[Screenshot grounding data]
┌──
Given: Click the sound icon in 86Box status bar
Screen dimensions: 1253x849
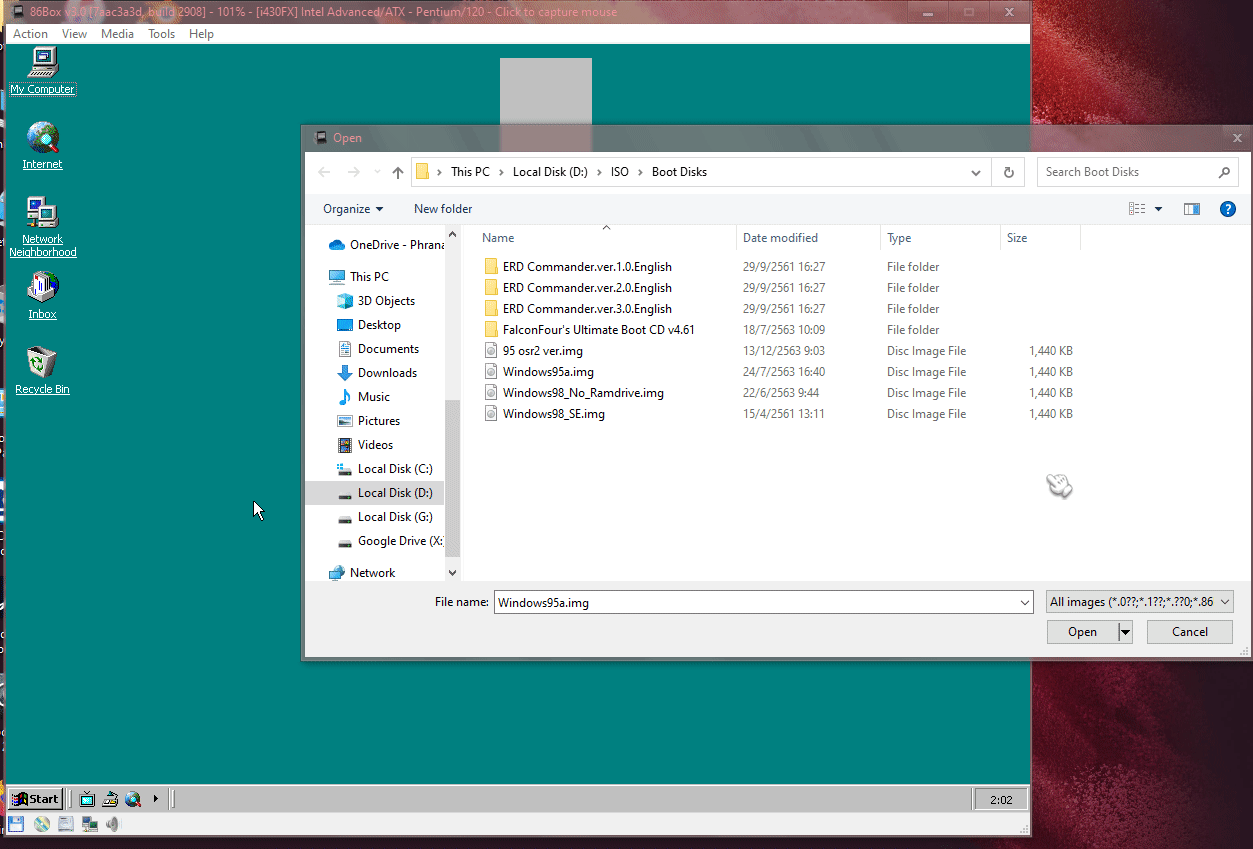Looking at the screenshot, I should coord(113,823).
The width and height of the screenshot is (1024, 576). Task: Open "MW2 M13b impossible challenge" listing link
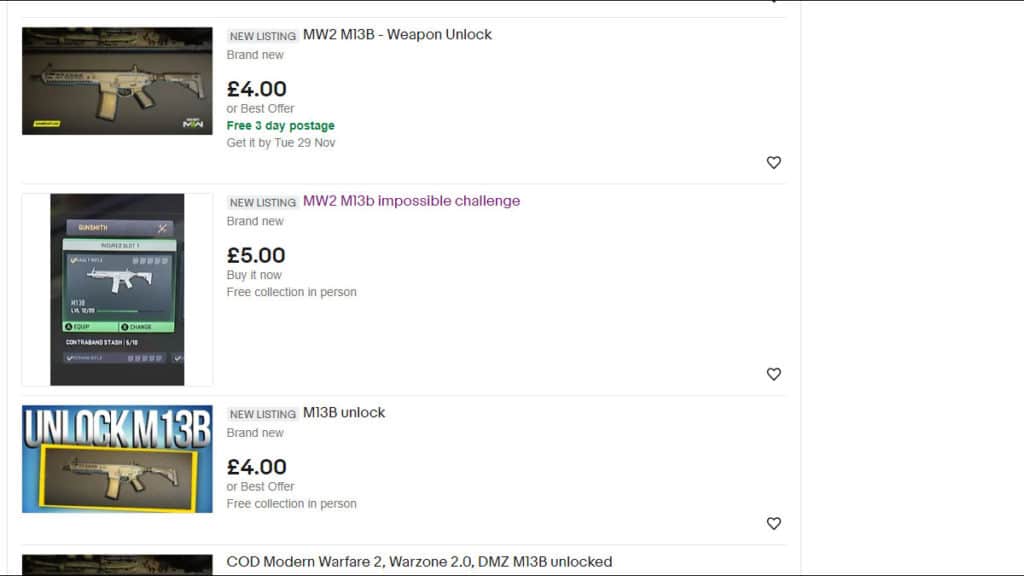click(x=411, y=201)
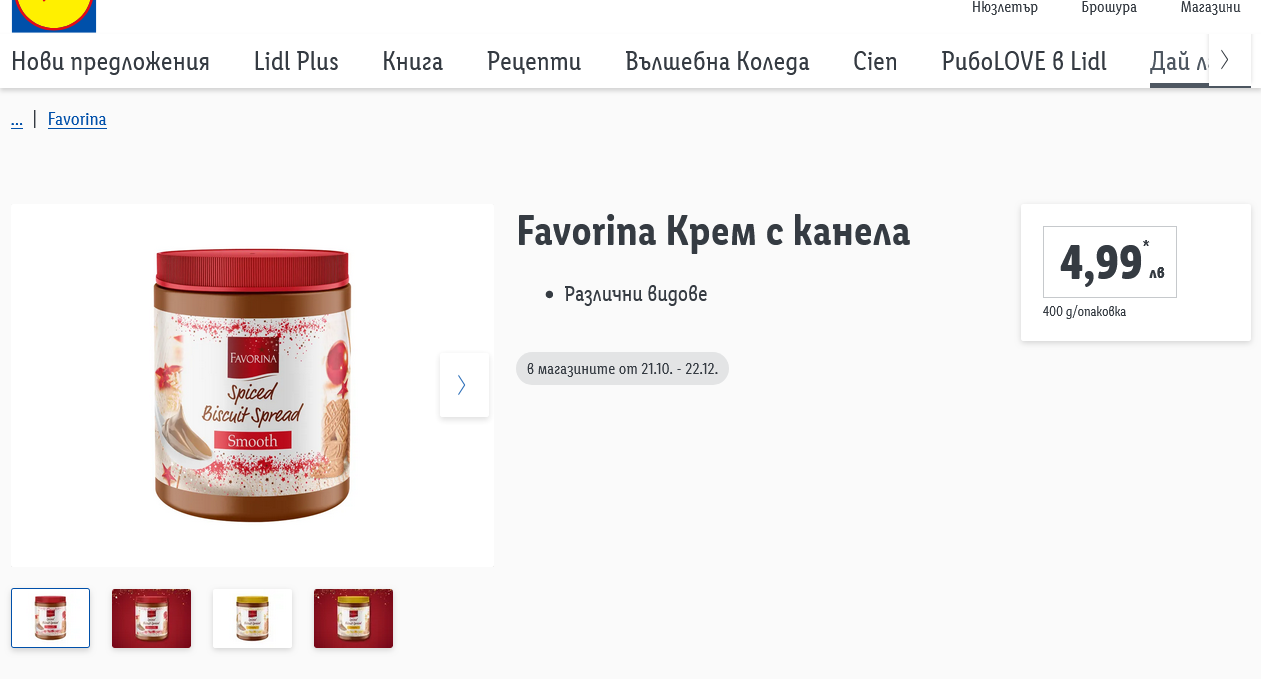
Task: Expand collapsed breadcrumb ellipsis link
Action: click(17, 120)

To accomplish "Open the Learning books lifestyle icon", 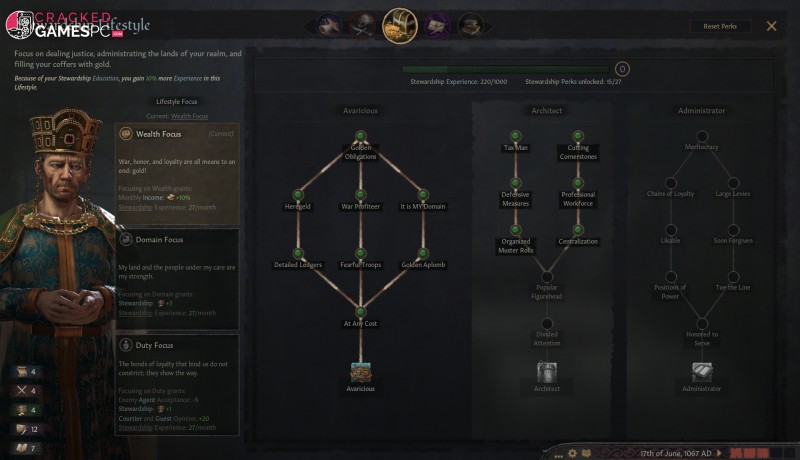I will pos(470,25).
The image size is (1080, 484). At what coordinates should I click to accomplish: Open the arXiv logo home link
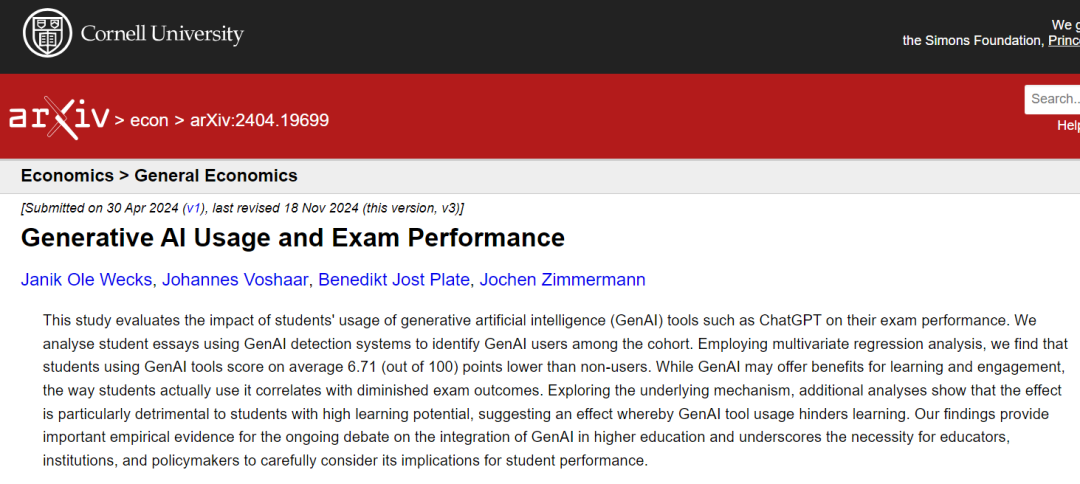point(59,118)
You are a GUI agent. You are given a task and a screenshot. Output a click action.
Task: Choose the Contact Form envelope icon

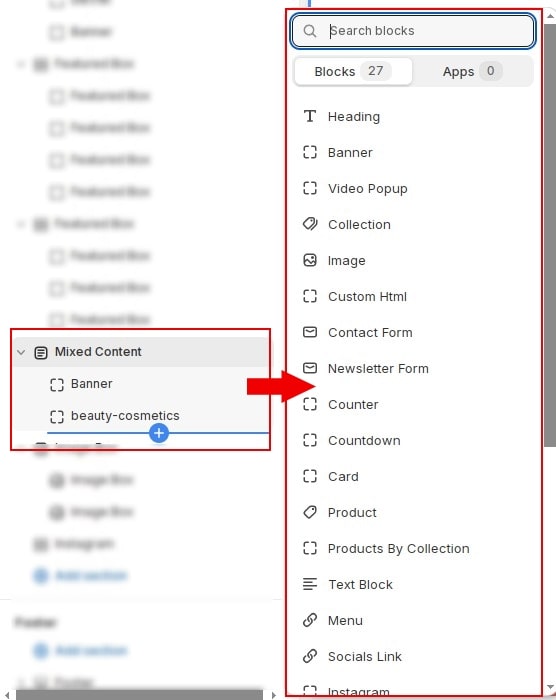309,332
└──
#### [ABOUT THIS EXERCISE]
Only the lines from the line holding "The image size" through the last line above belong in the answer, repeated exactly; the pictures do not.

#### [ANSWER SPACE]
The image size is (1080, 484). At what coordinates should I click to accomplish: Open the arXiv logo home link
point(59,118)
You are a GUI agent. You are given a task and a screenshot. Output a click action.
Task: Choose the Contact Form envelope icon

309,332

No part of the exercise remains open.